Изгибалась та же каменистая узкая дорога. Слева шумела, плескалась Кубань, вскидывая белые гривы бурунов, справа темнела скала. У шахтера кровянила ссадина на виске, голова не покрыта, рубашка разорвана, руки связаны за спиной, но ступал он твердо по кремнистой тропе. Казак Антонов поставил пленного лицом к бушевавшей реке, из-под бурки вынул обрез, протянул Евдокиму:
— Уже взведен. Бери и бей, только без промаху.
Евдоким взял обрез, короткий, тяжелый, и мелкая дрожь пошла у него от руки по всему телу. И пока Евдоким смотрел на обрез, не зная, что делать, пленный взмахнул руками и кинулся в гремевший поток. Антонов два раза выстрелил из винтовки и заорал:
— Кто? Кто руки ему развязал?! Ты, гадина!

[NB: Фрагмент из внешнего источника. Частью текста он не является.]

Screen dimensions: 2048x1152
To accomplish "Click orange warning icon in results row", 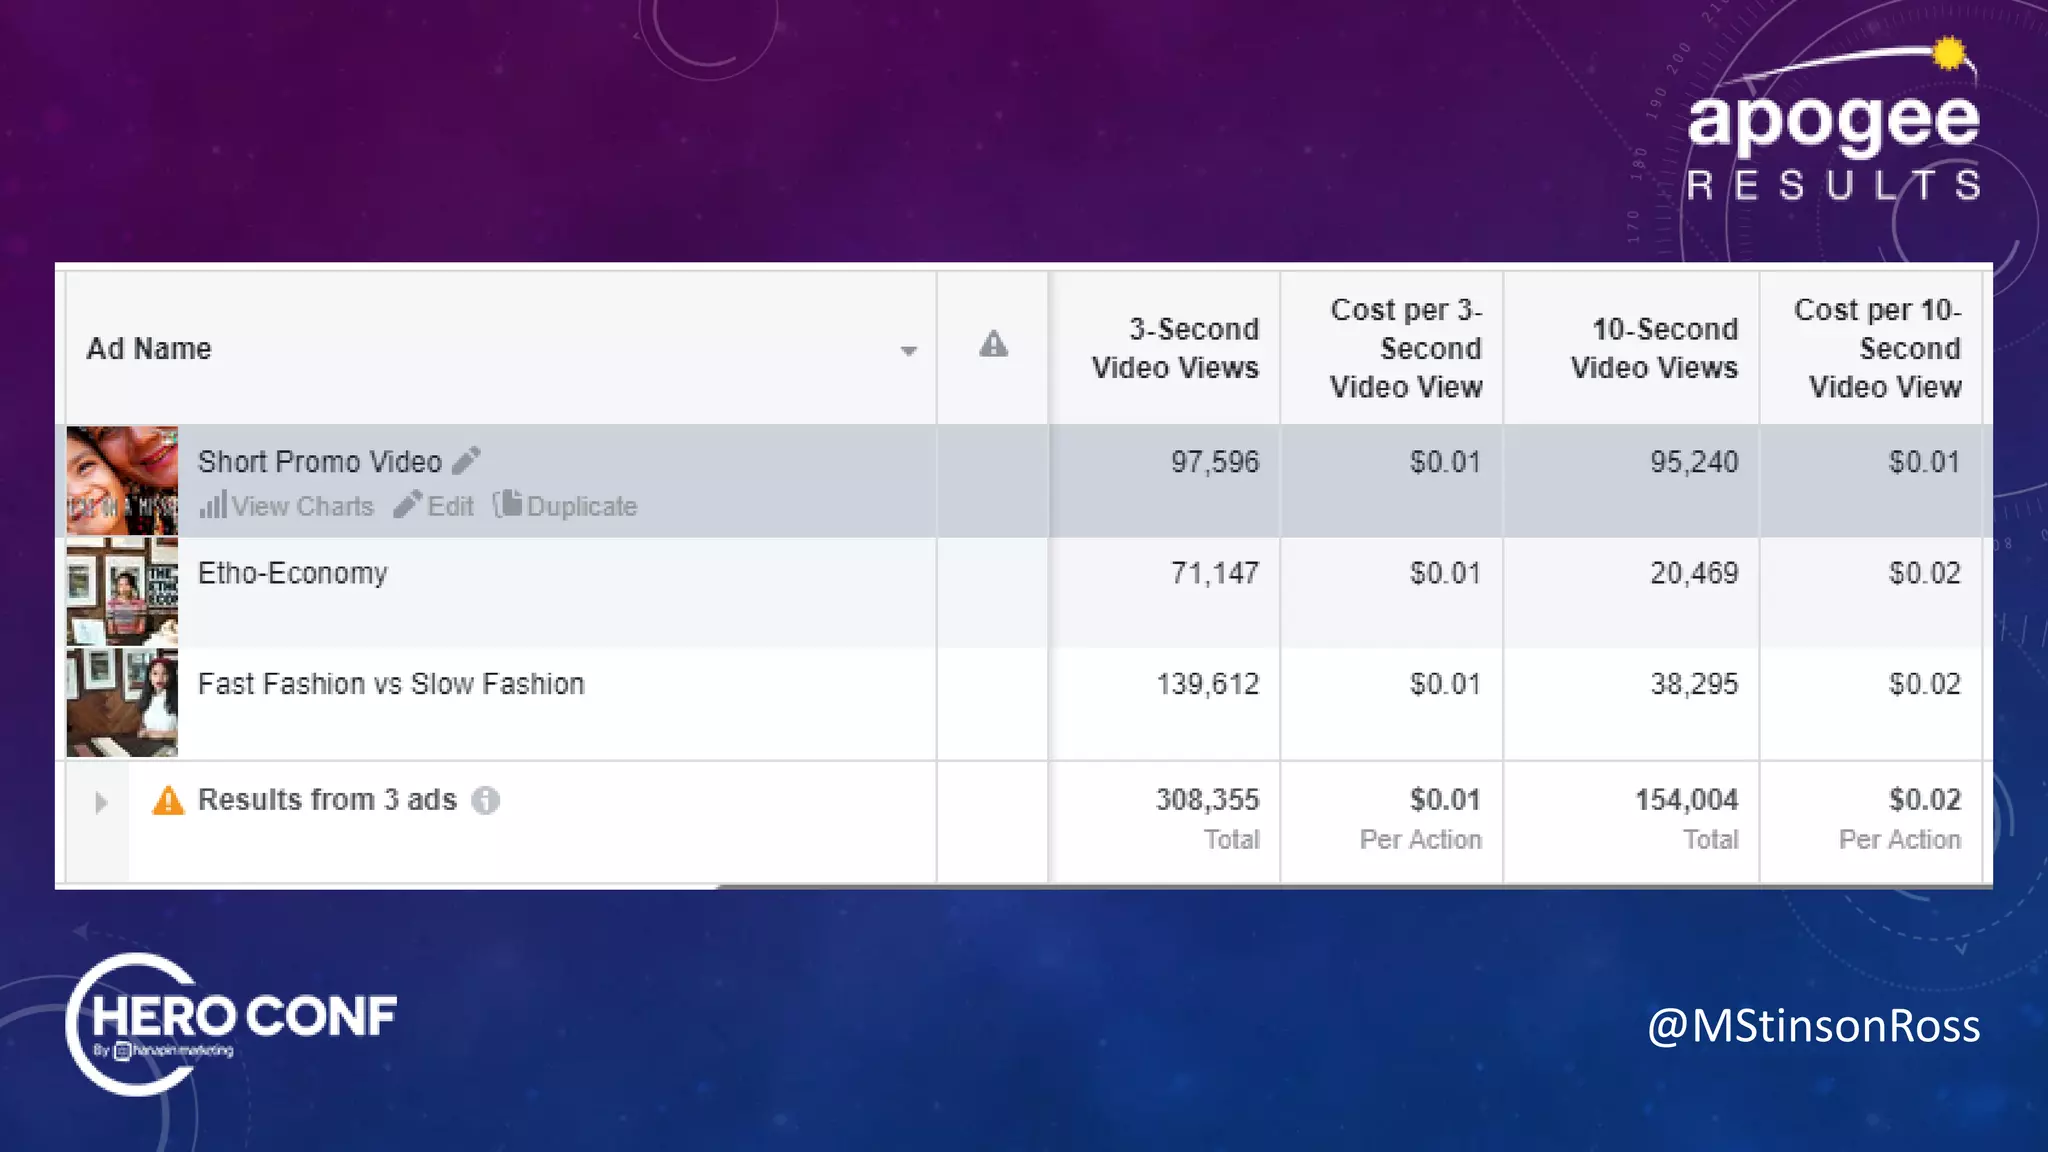I will coord(168,800).
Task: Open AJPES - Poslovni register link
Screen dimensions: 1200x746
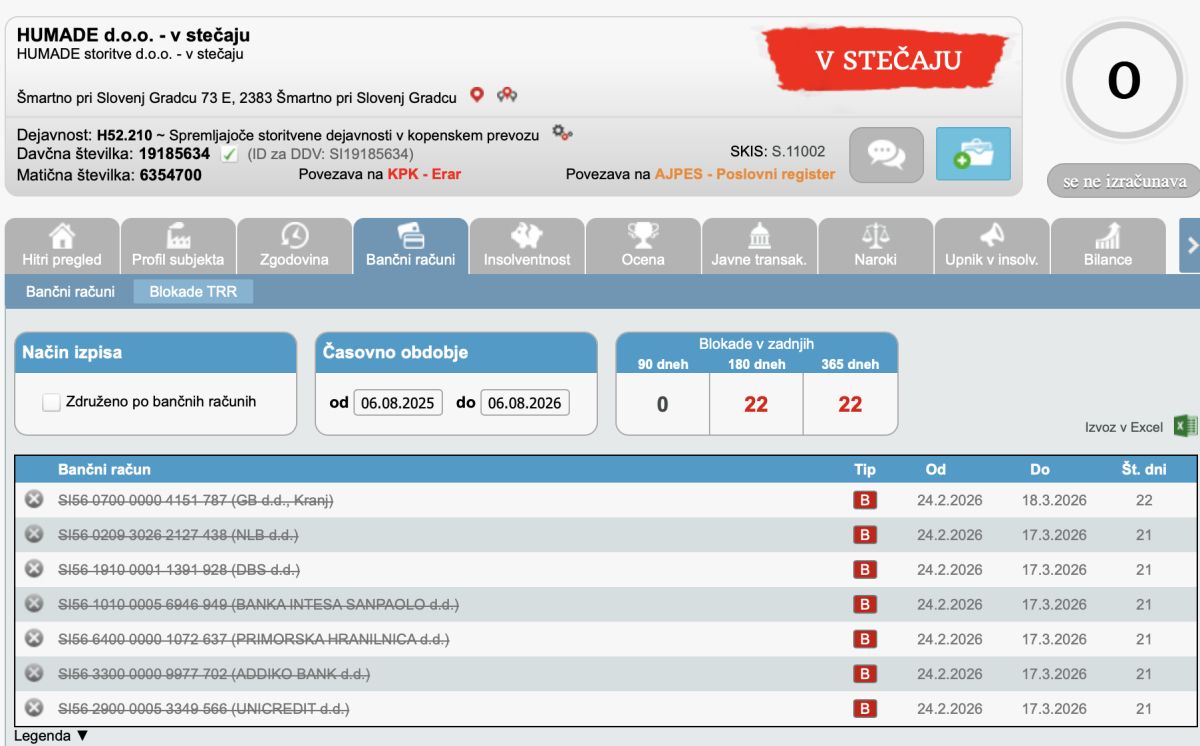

И в этот момент, сам не зная, как и почему, Евдоким нажал спусковой крючок. Грянул выстрел, Антонов покачнулся и, судорожно подгибая ноги, повалился на каменную плиту. Евдоким бросил обрез и побежал. Вскарабкался на невысокую скалу, пробежал ложбинку и снова, до крови ранив пальцы, полз по камням вверх. Так два дня и две ночи, питаясь лесными орехами и кислицами, он плутал по горным тропам и наконец набрел на станицу Зеленчукскую. Оборванный, голодный, с трясущимися руками пришел в районное отделение милиции и рассказал обо всем, что с ним случилось. Ему не поверили, может быть, потому, что за эти два дня банда в Эльбрусском ущелье уже была разбита. Евдокима арестовали и отправили в Степновск. Там его судили, и пять лет он провел на лесоразработках в Архангельской области. В станицу Холмогорскую вернулся осенью тридцать шестого. Обросший гнедой бородой, худущий, он остановился перед своим двором и вместо хаты увидел развалины. Покачал головой, вытер кулаком навернувшиеся слезы и ушел.
Жил у отца, как живут квартиранты, ни во что не вмешивался, ни с кем не разговаривал. И не один раз еще подходил к своему развалившемуся двору… Отец посоветовал вступить в колхоз, и Евдоким согласился. «От чего убегал, к тому и прибёг». Летом жил на полевом стане, ни от какой работы не отказывался, куда посылали, туда и шел. Был молчалив, угрюм, никто не видел на его волосатом лице улыбки. Зато частенько видели Евдокима хмельным, и в такие минуты он был еще угрюмее.
— Вижу, сыну, глубоко упрятал обиду, — сказал отец. — Дичишься, злобствуешь. Выбрось все из головы и из души.
— Из головы, кажись, можно выбросить, хоть на время, а из души нельзя, — отвечал Евдоким. — Руки отяжелели, нету во мне никакой радости ни к жизни, ни к работе.
— Давай обучу тебя трактористом. Машин зараз много, рулевые нужны.
— Не хочу.
— А чего? Сядешь, как Василий, за руль.
Евдоким отвернулся и, сгибая широкую спину, вышел из хаты.
После ужина мать смотрела на сына заплаканными глазами.
— Сынок, что же с тобой будет дальше?
— И вы, маманя, про то же?
— Вижу, горюшко дюже тебя оседлало. А ты стряхни его с себя, выпрями плечи.
— Как это сделать? Научите, маманя.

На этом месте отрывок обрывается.